Formazione Finanziata

Fondir: le tipologie di piani finanziabili con l’Avviso 06/2024

18/01/2025
Ilaria Bucataio

Dalla formazione linguistica ai percorsi di alta formazione: vediamo insieme quali sono le tipologie di Piani formativi finanziabili e le tematiche ammesse per i dirigenti delle imprese Creditizio-Finanziarie e Assicurative attraverso il nuovo Avviso recentemente pubblicato da Fondir. Se siete tra le aziende aderenti che sono interessate ad accedere ai voucher messi a disposizione, sarà importante rispettare obiettivi e contenuti dei piani formativi. 

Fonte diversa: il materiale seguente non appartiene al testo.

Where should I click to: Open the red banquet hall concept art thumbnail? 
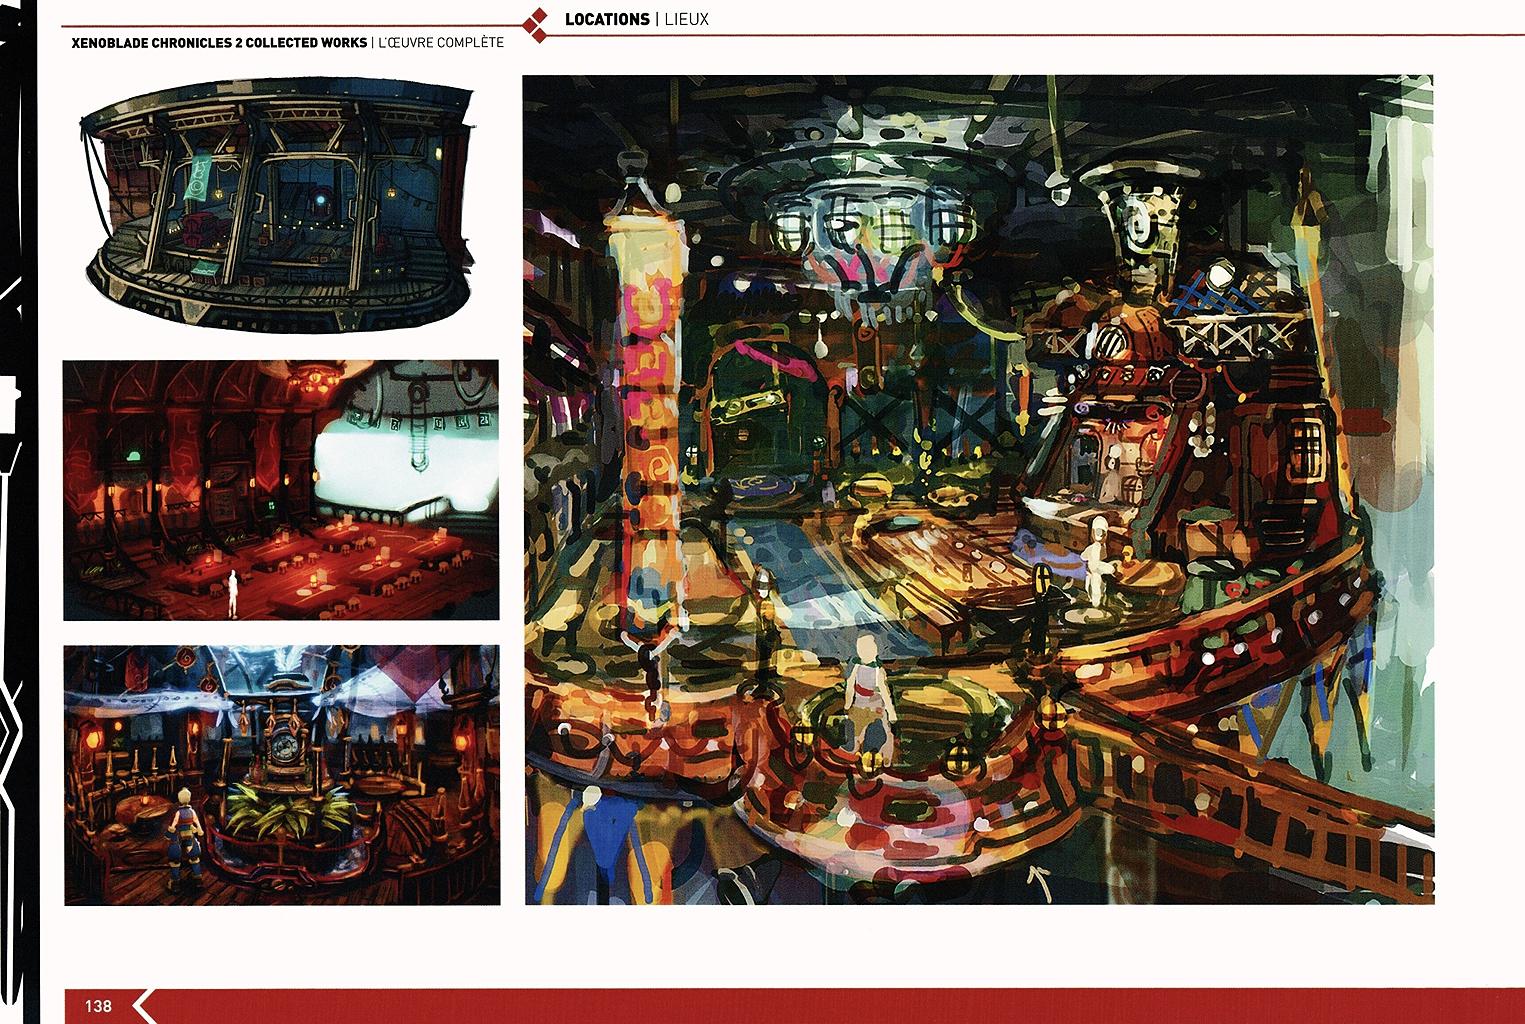click(x=280, y=490)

L’Avviso Open Voucher 6/2024 di Fondir è dedicato in maniera specifica alle aziende dei settori Creditizio-Finanziario e Assicurativo che sono alla ricerca di finanziamenti e opportunità in cui inserire percorsi formativi individuali per i propri dirigenti. Un investimento, quello nella formazione dei leader dell’impresa, che è strategico e necessario.

Avviso 06/2024: tutti i piani finanziabili

I piani formativi che vengono presentati, per poter essere finanziati, devono essere rigorosamente individuali e possono comunque essere impostati secondo quanto segue:

Corsi one-to-one: sessioni formative personalizzate e progettate in maniera specifica per il dirigente.
Master e percorsi di alta formazione: programmi accademici avanzati per aggiornare o fare un upgrade delle competenze.
Seminari e workshop: eventi formativi intensivi su specifici temi di interesse professionale.

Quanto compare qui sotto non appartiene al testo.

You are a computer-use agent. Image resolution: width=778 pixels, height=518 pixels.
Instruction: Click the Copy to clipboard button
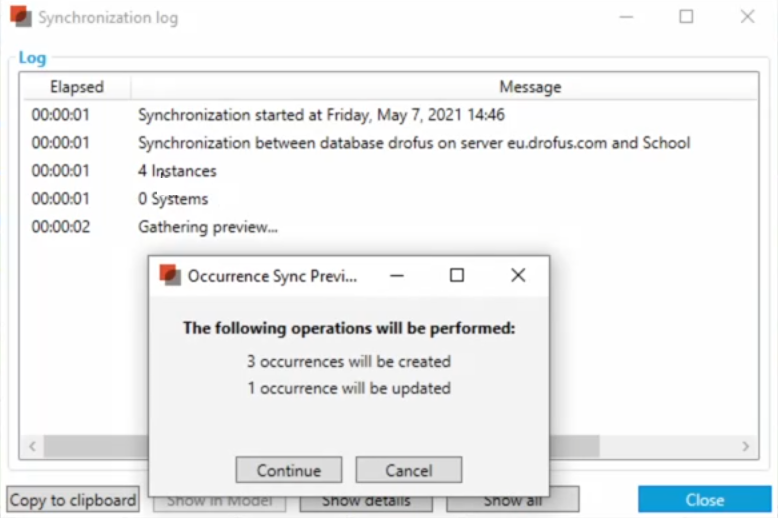(x=72, y=500)
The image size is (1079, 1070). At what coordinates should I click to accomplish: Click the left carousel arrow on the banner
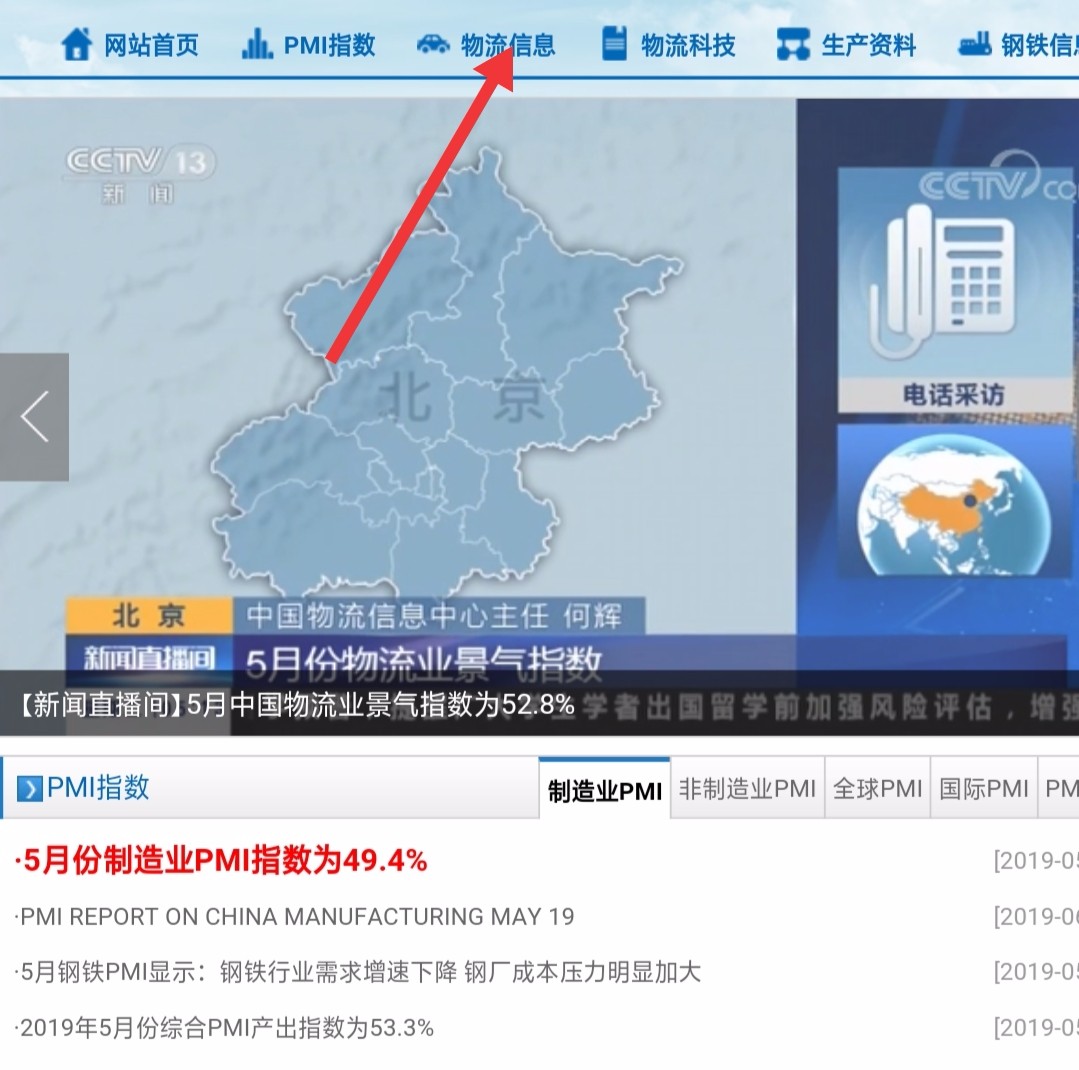pyautogui.click(x=34, y=418)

Qualsiasi sia la modalità scelta, è necessario che ogni piano formativo sia essere concordato con una struttura accreditata e acquistato attraverso un contratto conforme alle disposizioni dell’Avviso. Questo per quanto riguarda la modalità di erogazione della formazione, ma l’Avviso 06/2024 di Fondir indica con precisione anche quali sono le tematiche sulle quali sarà necessario concentrarsi.

In particolare, tra i contenuti ammessi troviamo la formazione linguistica, che ha come obiettivo il miglioramento delle abilità linguistiche per operare in contesti internazionali, le competenze tecnico-professionali, orientate all’aggiornamento su normative, strumenti e processi specifici del settore, le competenze digitali, con formazione su tecnologie emergenti e strumenti digitali per il lavoro, lo sviluppo delle abilità personali, che prevede programmi di coaching individuale e assessment per rafforzare soft skills.

Inoltre, potranno essere presentati piani formativi che prevedono la formazione su tematiche specifiche come Mifid e Ivass, essenziali per i settori coinvolti.

Infine, va specificato che l’Avviso richiede alle aziende di garantire un cofinanziamento obbligatorio, derivante dal rispetto del Regolamento (UE) n. 651/2014. Questo contributo può essere valorizzato attraverso i costi del lavoro dei dipendenti in formazione e, in parte, con i costi delle partecipazioni ai corsi.